Explain what you mean when you said the retail investor was so important.

A rising market invariably brings with it a proliferation of individuals who believe that they can get into the market at this point in time. In addition, we have more information coming to investors today than ever before, both electronically and in print.

No matter which way you look, there are inducements for investors to buy stocks that are at least comparable to inducements to buy soap and diapers. So what is that individual going to do? He looks at television and he sees an ad which says if you invest in this firm, then you will have an island of your own.

I think that's absolutely trivializing the investing process. It is the kind of advertising which will come back to haunt the firms that put it out. It is characteristic of what has been going on in our markets for the past at least four or five years.

Do any of those inducements stand out in your memory?

The inducements to get rich quick -- the island that can be yours, the luxury home that was presented by another online broker, that's yours -- all of that is playing on the ease with which individuals can execute orders by a few keystrokes on their computers. We have so glamorized the role of the trader that investors believe that they're like the heroes in the movies and the books and the television programs -- [that] they can be the same machismo individual that they've been reading about.

What they don't understand is that the typical investor lacks the resources, the temperament, the expertise that a professional trader has. And a trader's mentality in my judgement works against an individual's best interests. An individual should be much more concerned with value than rumor.

An individual should make his or her investments intellectually, not emotionally; and this advertising is playing to emotions. It's playing to the basest instincts of investors, rather than trying to teach them how to be prudent investors. Being an investor is a professional discipline. It is not something for day traders, where you'd do better to go to the tracks or casino. ...

Are you saying that, with savvy and with discipline and rigor, the individual investor can play on a level playing field?

I think there are some new factors in the markets today, the most important of which is Regulation Fair Disclosure, which mandates that every company, in putting out relevant information about the company, must give it to all parties at the same time.

That means no longer can a company call in the institutional analyst of their choice and give them information about earnings or new technology or adverse developments, and the first that the individual investor hears about it is when the stock has already reacted by 20 percent or 25 percent. Today that would be a violation of the securities law. And that, in my judgement, substantially levels the playing field.

I think more has to be done in that connection. I think more has to be done with professional analysis that has relied more on rumor, innuendo and inside tips than it has upon the hard work and discipline of digging into the financial statements and, really, guts of the company.

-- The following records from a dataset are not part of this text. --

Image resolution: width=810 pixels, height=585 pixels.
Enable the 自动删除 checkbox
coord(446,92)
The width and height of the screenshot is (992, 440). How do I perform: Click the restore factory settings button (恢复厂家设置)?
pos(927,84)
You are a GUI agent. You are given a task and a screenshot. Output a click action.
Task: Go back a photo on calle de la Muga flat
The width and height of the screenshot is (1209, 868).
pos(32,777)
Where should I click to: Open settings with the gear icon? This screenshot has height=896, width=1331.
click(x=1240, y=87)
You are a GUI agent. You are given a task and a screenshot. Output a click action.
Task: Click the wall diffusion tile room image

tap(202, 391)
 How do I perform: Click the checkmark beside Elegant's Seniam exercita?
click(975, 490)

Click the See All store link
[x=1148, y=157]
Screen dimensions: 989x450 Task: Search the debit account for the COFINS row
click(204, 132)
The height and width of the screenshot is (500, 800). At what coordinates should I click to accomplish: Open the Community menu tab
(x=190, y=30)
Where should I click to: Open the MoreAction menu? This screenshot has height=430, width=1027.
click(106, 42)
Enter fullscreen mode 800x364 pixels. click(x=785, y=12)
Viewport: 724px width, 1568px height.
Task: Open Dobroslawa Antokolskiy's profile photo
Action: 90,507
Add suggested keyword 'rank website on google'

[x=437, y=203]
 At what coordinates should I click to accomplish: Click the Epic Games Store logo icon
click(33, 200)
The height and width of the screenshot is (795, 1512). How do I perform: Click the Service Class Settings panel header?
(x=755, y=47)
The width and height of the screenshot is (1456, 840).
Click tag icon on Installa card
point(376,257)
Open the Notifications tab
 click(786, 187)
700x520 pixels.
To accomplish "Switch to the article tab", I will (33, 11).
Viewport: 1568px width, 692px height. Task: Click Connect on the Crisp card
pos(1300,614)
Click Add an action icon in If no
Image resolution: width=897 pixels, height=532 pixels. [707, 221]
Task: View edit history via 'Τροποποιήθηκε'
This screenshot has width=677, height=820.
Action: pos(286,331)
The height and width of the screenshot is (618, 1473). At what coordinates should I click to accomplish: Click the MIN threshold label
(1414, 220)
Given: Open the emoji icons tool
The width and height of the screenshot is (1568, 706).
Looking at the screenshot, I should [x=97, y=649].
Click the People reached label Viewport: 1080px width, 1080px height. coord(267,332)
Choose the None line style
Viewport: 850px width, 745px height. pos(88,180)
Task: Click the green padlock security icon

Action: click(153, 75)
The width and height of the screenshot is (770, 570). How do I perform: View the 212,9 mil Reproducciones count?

So I think the playing field is fairer today, but I think it's got a ways to go. While I was there, the SEC asked the New York Stock Exchange [and] the NASD [National Association of Securities Dealers] to go through a rulemaking proceeding to see to it that the conflicts enjoyed by analysts were cleared up ... to create specific rules to free analysts from the sort of taint that compromises their judgement.

Where is this? This goes back nearly five or six months. Now, the question is, is the New York Stock Exchange and the NASD too concerned with the well being of their membership that they haven't bitten the bullet and come out with the kinds of rules that I think both of those self-regulating organizations should come out with -- and come out with promptly? ...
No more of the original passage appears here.